Une fromagerie de 1'600 mètres carré est en construction à Martigny. Situé dans la zone industrielle, le bâtiment permettra de délocaliser la production et l’affinage des créations de la Fromathèque de Martigny-Croix. Ces nouveaux locaux pourront accueillir, à terme, deux à trois fois plus de lait qu'actuellement, pour une production de 120 à 130 tonnes de fromage par année. L’investissement se monte à 8 millions de francs, dont 2,7 millions d’aides étatiques. La mise en service de l'installation est prévue pour le début 2022. Elle rimera avec le lancement sur le marché d’un nouveau Raclette du Valais AOP avec l’appellation MARTIGNY BIO.

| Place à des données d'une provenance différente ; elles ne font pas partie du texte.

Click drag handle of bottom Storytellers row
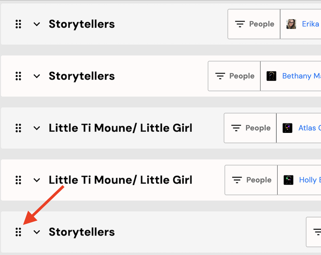This screenshot has width=321, height=255. [x=19, y=232]
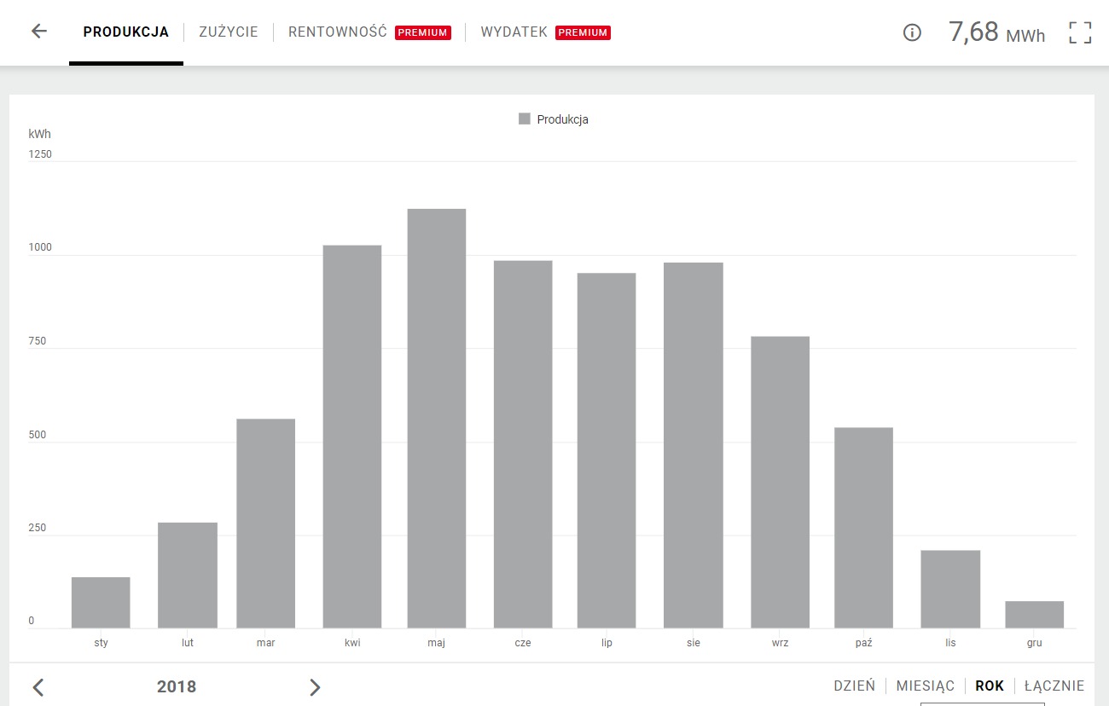Screen dimensions: 1109x706
Task: Go to previous year with left chevron
Action: (x=38, y=687)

L’accent sur le brebis et le chèvre

Les deux fondateurs de la Fromathèque Bertrand Gabioud et Yann Sutterlin ont également à cœur de développer la production de fromage de chèvre et de brebis. "Ce marché à un potentiel énorme. À la Fromathèque, on doit refuser de livrer du fromage de brebis 4 à 5 mois durant l’année. On a donc déjà des possibilités de développement sur la région, mais j’ai aussi eu des contacts sur l’Allemagne où il y a des possibilités d’export complètement folles. Mais là-bas, on ne discute malheureusement pas en-dessous de 100 tonnes", rigole Yann Sutterlin.
L’entrepreneur encourage d’ailleurs tous les agriculteurs qui souhaiteraient se lancer dans l’élevage de chèvre ou de brebis à le contacter : "Nous leur permettons de se concentrer sur leur travail d’agriculteur, de produire du lait et de nous le vendre. Nous nous occupons ensuite de valoriser le produit jusqu’au consommateur".

"Pour faire un bon produit, on doit être dans une bonne dynamique, donc on doit bien payer nos partenaires"Yann Sutterlin, co-fondateur de la Fromathèque

En matière de rétribution des éleveurs, la philosophie de la fromagerie sera la même que celle de la Fromathèque : "Pour faire un bon produit, on doit être dans une bonne dynamique, donc on doit bien payer nos partenaires. D’autant plus que nous exigeons une production de lait bio", explique Yann Sutterlin. Le litre de lait de vache sera ainsi payé 1 franc, celui de chèvre 1 francs 80, et enfin les éleveurs de brebis recevront 3 francs par litre de lait.

Agrandissement du lieu de vente et d’accueil de Martigny-Croix

La délocalisation des activités de fabrication et d’affinage permettra de libérer de la place à la Fromathèque. Un projet avec un espace de vente plus généreux et une zone de restauration permanente est en cours d’étude. L’inauguration est prévue en automne 2022.